Keeping Time
Time marches on, the vintage newsreels blare. We can't stop it. We have real trouble defining it. But we have done a remarkable job of figuring out how to measure its passage.
Admittedly, the first step was fairly obvious. The Sun rises and sets. We wake, we sleep. Then we wake again: Day 2. Soon, however, early humans began to notice larger increments. The cycles of the moon produced the month. The return of seasons yielded the year. Recognizing these patterns would quickly prove crucial to the development of agriculture and trade.
© 2004 James Collins
Kurt Gibble with his atomic clock
Breaking the day into sub-units took a little longer. In due time, however, our ancestors were parsing out hours, and minutes, and seconds. These details — and precision in measuring them — became particularly important for the business of navigation. For mariners judging longitude by the stars, knowing the exact time was crucial to getting a bead on where you were.
Galileo gets credit for realizing that a pendulum's period — the time it takes to swing back and forth - is of constant duration. But it was Dutch astronomer Christiaan Huygens, in 1656, who first applied this idea as a useful measure. By harnessing a swinging pendulum to an interlocking series of gears, Huygens showed, you could keep count of all those periods, and translate the "ticks" into moving hands on the face of a clock.

◆ ◆ ◆ ◆ ◆

CHALLENGE | Reproduce the entire text on timekeeping word for word. These records are unrelated to the text on timekeeping.

EXTRACTED MATERIAL |
◆ ◆ ◆ ◆ ◆

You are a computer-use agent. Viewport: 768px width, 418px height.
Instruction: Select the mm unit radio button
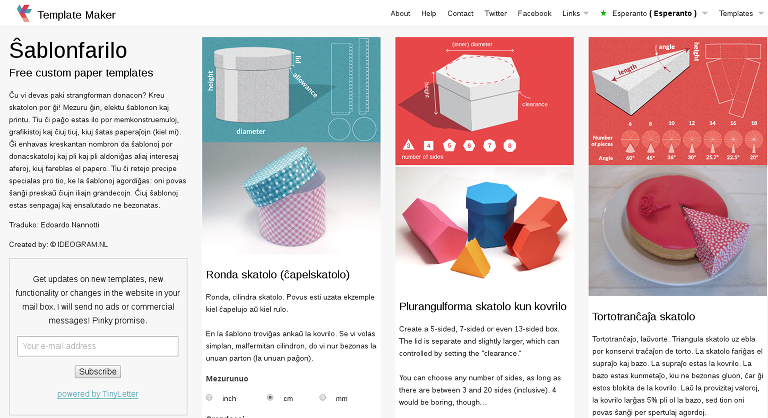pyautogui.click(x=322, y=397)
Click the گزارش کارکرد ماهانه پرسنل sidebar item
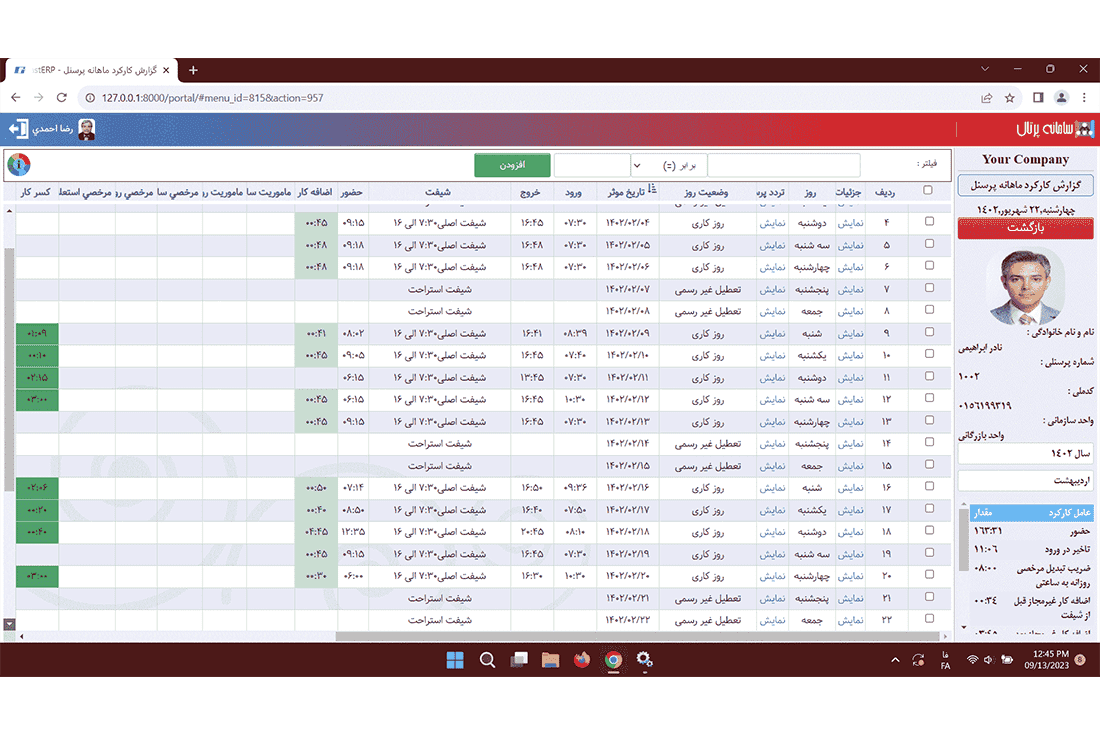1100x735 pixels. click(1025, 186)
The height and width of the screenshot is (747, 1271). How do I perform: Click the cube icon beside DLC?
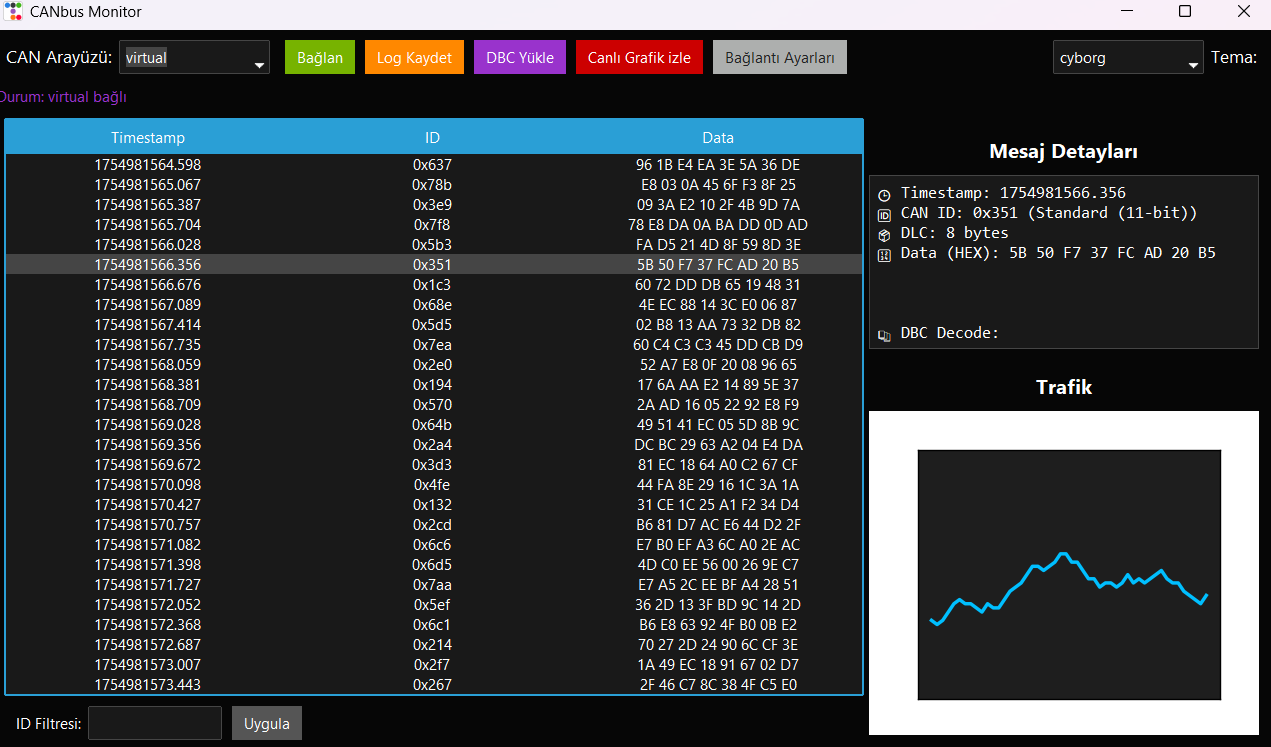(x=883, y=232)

◆ ◆ ◆ ◆ ◆

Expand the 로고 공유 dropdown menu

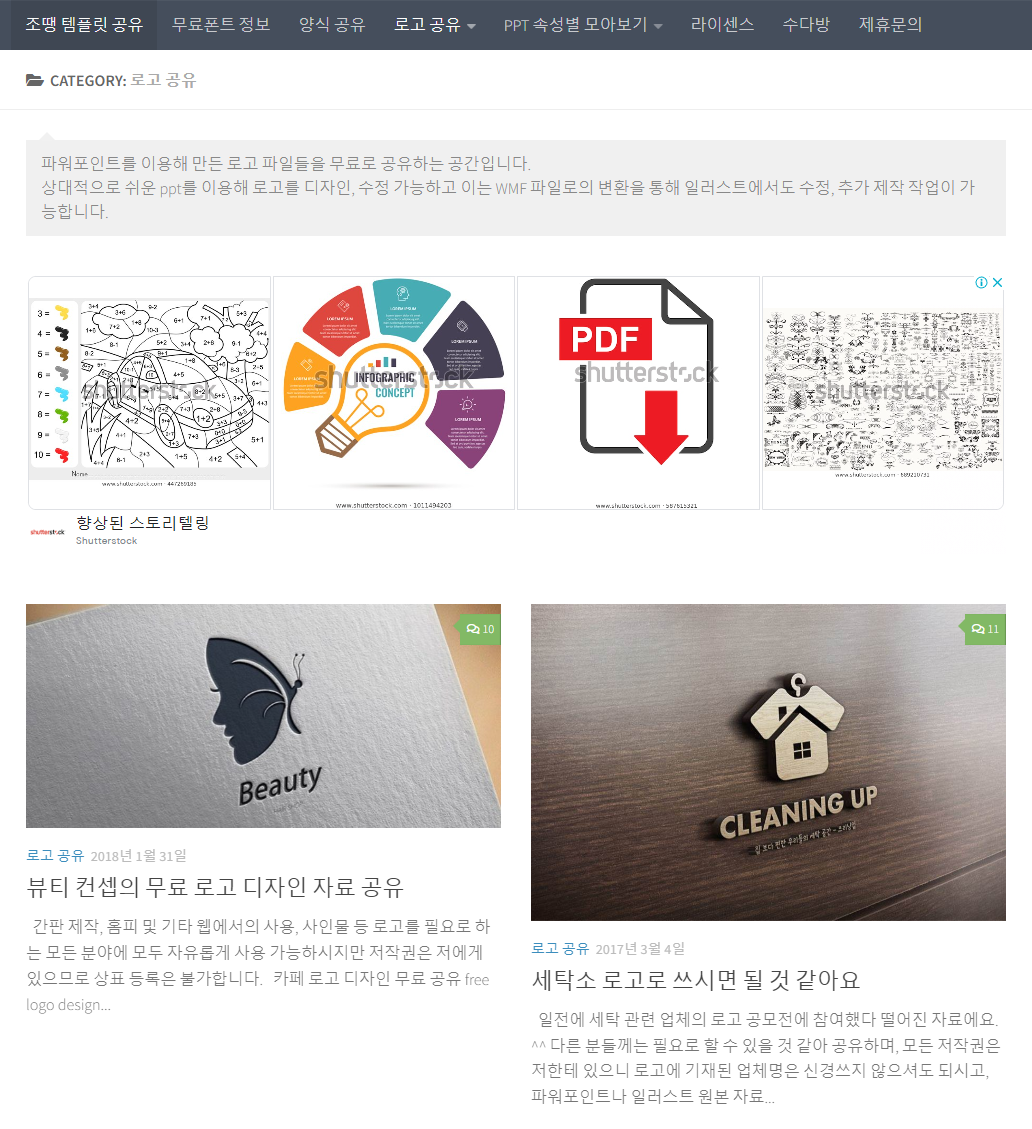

◆ ◆ ◆ ◆ ◆

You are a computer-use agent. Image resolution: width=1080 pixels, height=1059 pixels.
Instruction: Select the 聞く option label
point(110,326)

◆ ◆ ◆ ◆ ◆

TASK SOLUTION |
Keeping Time
Time marches on, the vintage newsreels blare. We can't stop it. We have real trouble defining it. But we have done a remarkable job of figuring out how to measure its passage.
Admittedly, the first step was fairly obvious. The Sun rises and sets. We wake, we sleep. Then we wake again: Day 2. Soon, however, early humans began to notice larger increments. The cycles of the moon produced the month. The return of seasons yielded the year. Recognizing these patterns would quickly prove crucial to the development of agriculture and trade.
© 2004 James Collins
Kurt Gibble with his atomic clock
Breaking the day into sub-units took a little longer. In due time, however, our ancestors were parsing out hours, and minutes, and seconds. These details — and precision in measuring them — became particularly important for the business of navigation. For mariners judging longitude by the stars, knowing the exact time was crucial to getting a bead on where you were.
Galileo gets credit for realizing that a pendulum's period — the time it takes to swing back and forth - is of constant duration. But it was Dutch astronomer Christiaan Huygens, in 1656, who first applied this idea as a useful measure. By harnessing a swinging pendulum to an interlocking series of gears, Huygens showed, you could keep count of all those periods, and translate the "ticks" into moving hands on the face of a clock.